Le Spectre change de camp

Profitant du retour en grâce au box-office de Bond, désormais incarné par Pierce Brosnan, Kevin McClory continue donc de s’épancher, comme à son habitude depuis trente ans, dans la presse à propos de son nouveau projet.

«Nous sommes prêt à y aller, disait-il au journal irlandais Sunday Independent en 1996. Le film s’appellera Warhead 2000 A.D. et un acteur a été choisi pour jouer Bond. Mais nous ne l’annonçons pas encore afin de garder la concurrence dans le noir. Et non, ce n’est pas Sean Connery. Il est trop vieux pour le rôle désormais. Mais il a dit qu’il jouerait le méchant dans un film de James Bond si le salaire était bon. Récolter de l’argent pour un film Bond n’est jamais vraiment un problème. Pas mal de gens se sont demandés où j’avais disparu ces quelques dernières années. J’étais à Amsterdam en train d’écrire le scénario.»

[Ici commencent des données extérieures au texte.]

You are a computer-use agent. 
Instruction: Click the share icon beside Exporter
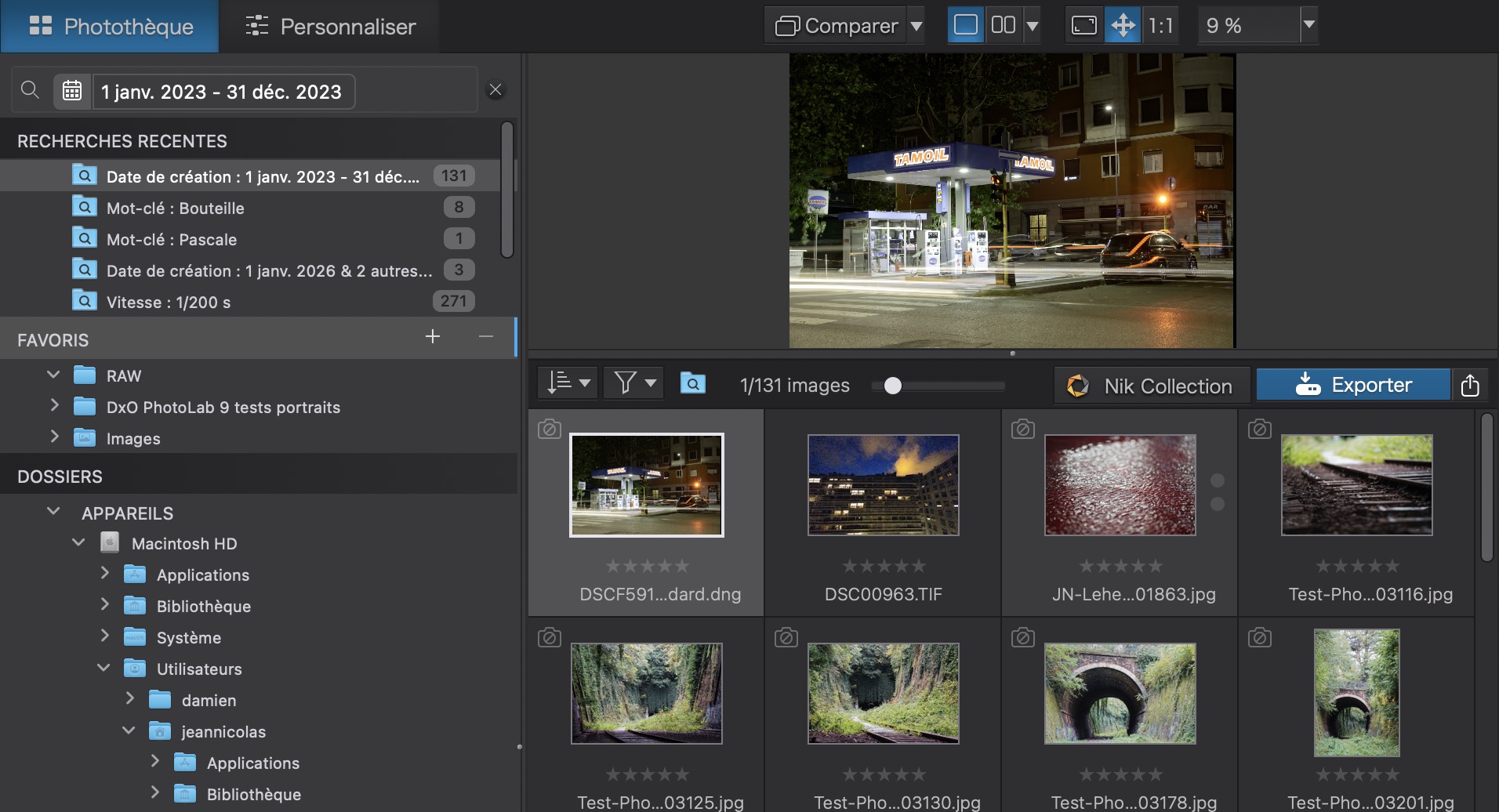[x=1470, y=385]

Soutenu par Sony qui voit chez le septuagénaire le moyen de décrocher le gros lot avec une nouvelle franchise Bond, McClory joue, encore et toujours, sur ce bagou qui déplaisait tant à Ian Fleming, pour effrayer la concurrence –quitte à en rajouter. En 1998, le Sunday Times rapporte même que Sony a engagé Dean Devlin et Roland Emmerich, les créateurs de Independence Day, pour créer «une franchise de films Bond alternatifs sortis en parallèle des films de la Metro-Goldwyn-Mayer avec Pierce Brosnan». On dit même que Liam Neeson serait intéressé par jouer Bond.

Mais le procès de quatre ans entre la MGM et Sony qui s'ensuit, basé sur l’argument que tout l’univers cinématographique de James Bond est dérivé du script de McClory pour Thunderball, donne finalement raison à MGM.

Tous les espoirs de McClory, nourris pendant quarante ans, de créer sa propre franchise Bond sont réduits à néant. Et comme une ultime provocation, il va, pendant le Festival de Cannes 2002, jusqu’à acheter un espace publicitaire dans le magazine professionnel Screen International annonçant mettre aux enchères les droits cinématographiques de la franchise James Bond.

Il est décédé quatre ans plus tard, ruiné. Et en 2013, sa famille a finalement rétrocédé les droits de Thunderball à la MGM, permettant à SPECTRE et à Blofeld de faire leur grand retour dans la saga Bond «officielle». C’était en 2015 avec le film… Spectre.

Comme dans tout bon James Bond, le méchant avait été vaincu.